Jesus is in the midst of His great teaching we call the “Sermon on the Mount”. The entire sermon focuses on one basic theme: holy intention leading to holy action. In this context Jesus admonishes His listeners not to flawless living but rather to seek to have the heart and mind of God that will impact attitudes and actions. Earlier in His message He stated, “Blessed are those who hunger and thirst for righteousness, for they will be filled.” (5:8). The Apostle Paul reinforced this train of thought when he wrote in Philippians, “Not that I have already obtained all this, or have already been made perfect, but I press on to take hold of that for which Christ Jesus took hold of me. 13 Brothers, I do not consider myself yet to have taken hold of it. But one thing I do: Forgetting what is behind and straining toward what is ahead, 14 I press on toward the goal to win the prize for which God has called me heavenward in Christ Jesus. PHP 3:15 All of us who are mature should take such a view of things. And if on some point you think differently, that too God will make clear to you. 16 Only let us live up to what we have already attained.
Jesus’ command to be perfect intends to guide the hearer into seeking the completeness found in the way of God until the day they die. This side of heaven we will not possess the flawless character of a flawless God but we can incrementally possess more of His character as our intentions are set upon Him and guided and empowered by the Holy Spirit.
Ninety per cent of dads say becoming a father made them want to be a better person and role model for their kids, and 75% feel a weight of responsibility now that they didn’t before. Two-thirds say they’re less judgmental of other dads, and 42% say they live with constant worry about their kids’ safety. Asked which of four challenges most concerns them, they chose: steering kids clear of alcohol and drugs (38%); protecting kids from sex and violence in media (28%); and supporting a family in a bad economy (28%). Losing the title of family breadwinner hardly even scored (6%). -- FAMILY CIRCLE, June 10, 2003, p. 83.

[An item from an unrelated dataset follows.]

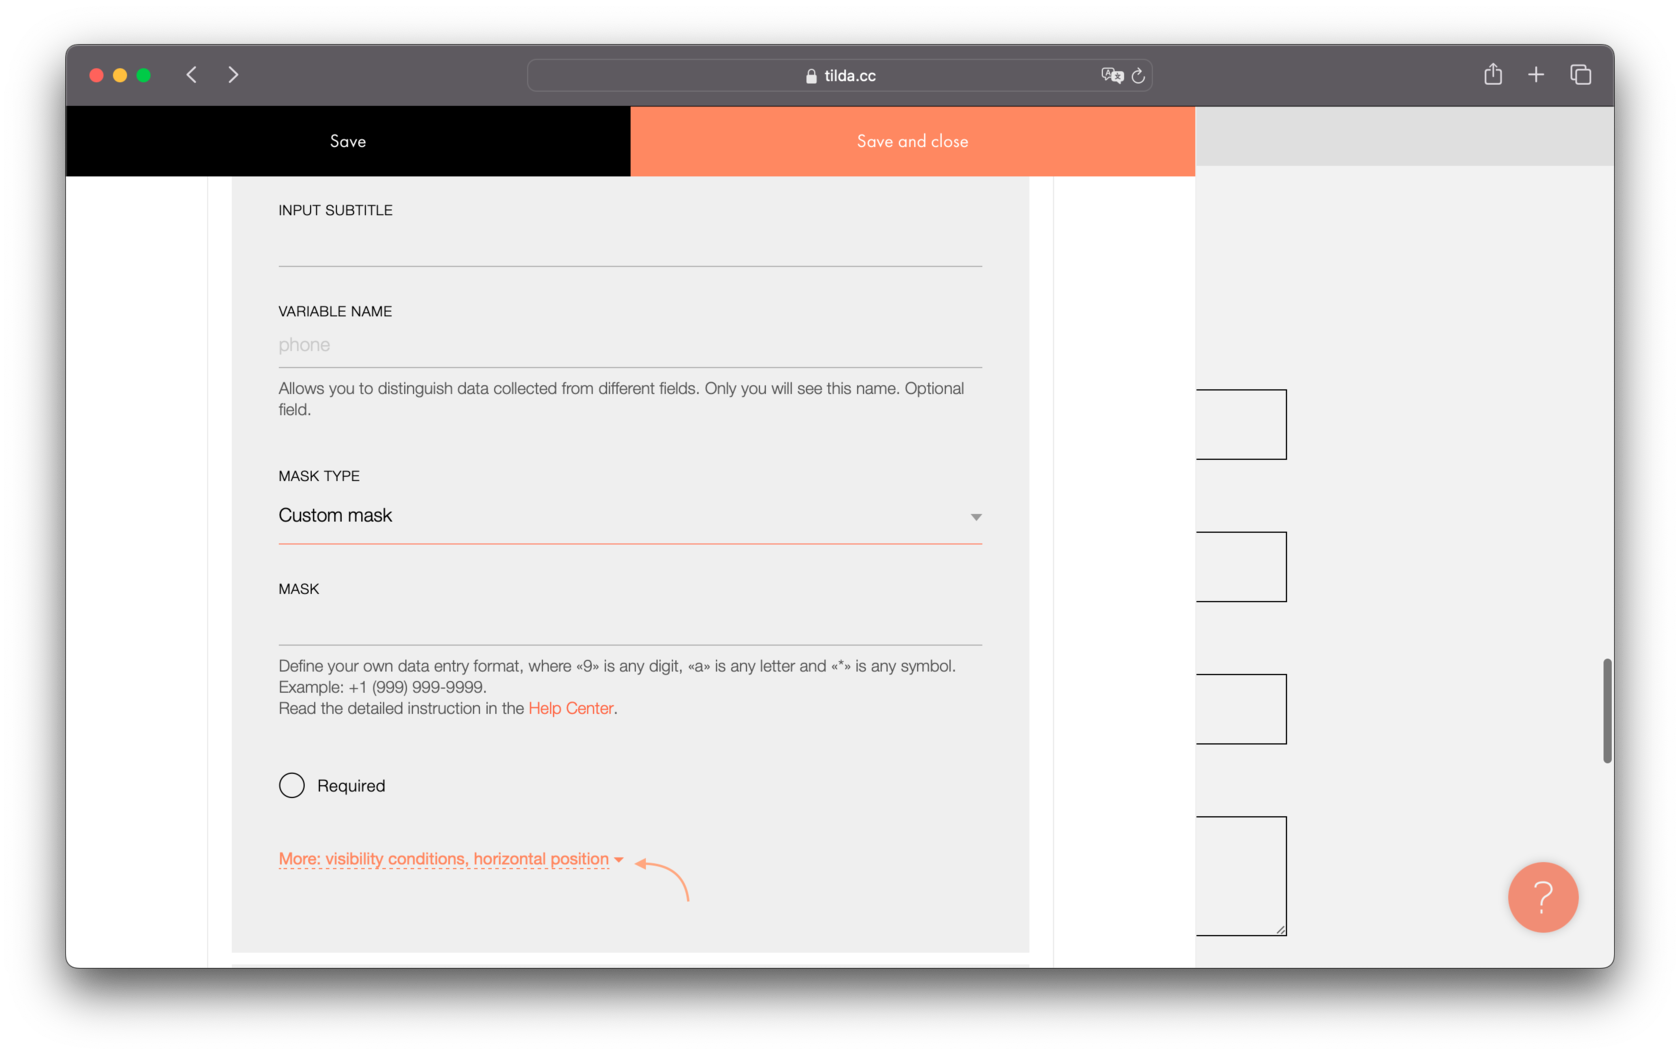Click the Save button
Viewport: 1680px width, 1055px height.
pos(347,141)
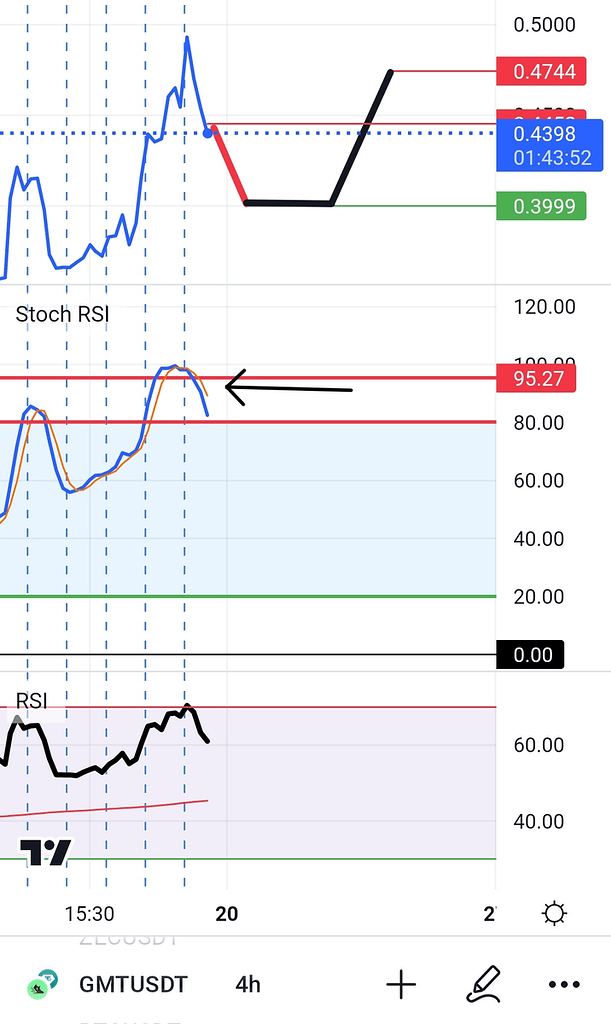
Task: Select the red downward trend line segment
Action: pos(229,165)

So what does a “perfect” Christian father look like? Paul writes in 1 Thessalonians 2:11-12,
11 For you know that we dealt with each of you as a father deals with his own children, 12 encouraging, comforting and urging you to live lives worthy of God, who calls you into his kingdom and glory.
The Christian father concentrates on three things:
1. Encourages (Genesis 37:1-4)
a. Jacob encouraged his son Joseph but in his inequity towards the others he alienated his other sons from himself and Joseph from his brothers. Ephesians 6:4 states, “Fathers, do not exasperate your children; instead, bring them up in the training and instruction of the Lord.”
b. Encouragement must be given to each child in the way that is significant to that child.
• In southern Africa, The Bebemba tribe has a fascinating procedure for combating feelings of rejection. Each person in the tribe who acts irresponsibly or unjustly is taken alone to the center of the village. Everyone in the village stops work and gathers in a large circle around the accused. In turn, each person in the tribe--regardless of age--speaks to the individual, recounting aloud the good things he has done in his lifetime. All the positive incidents in the person’s life, plus his good attributes, strengths, and kindnesses, are recalled with accurate detail. Not one word about his irresponsible or antisocial behavior is shared.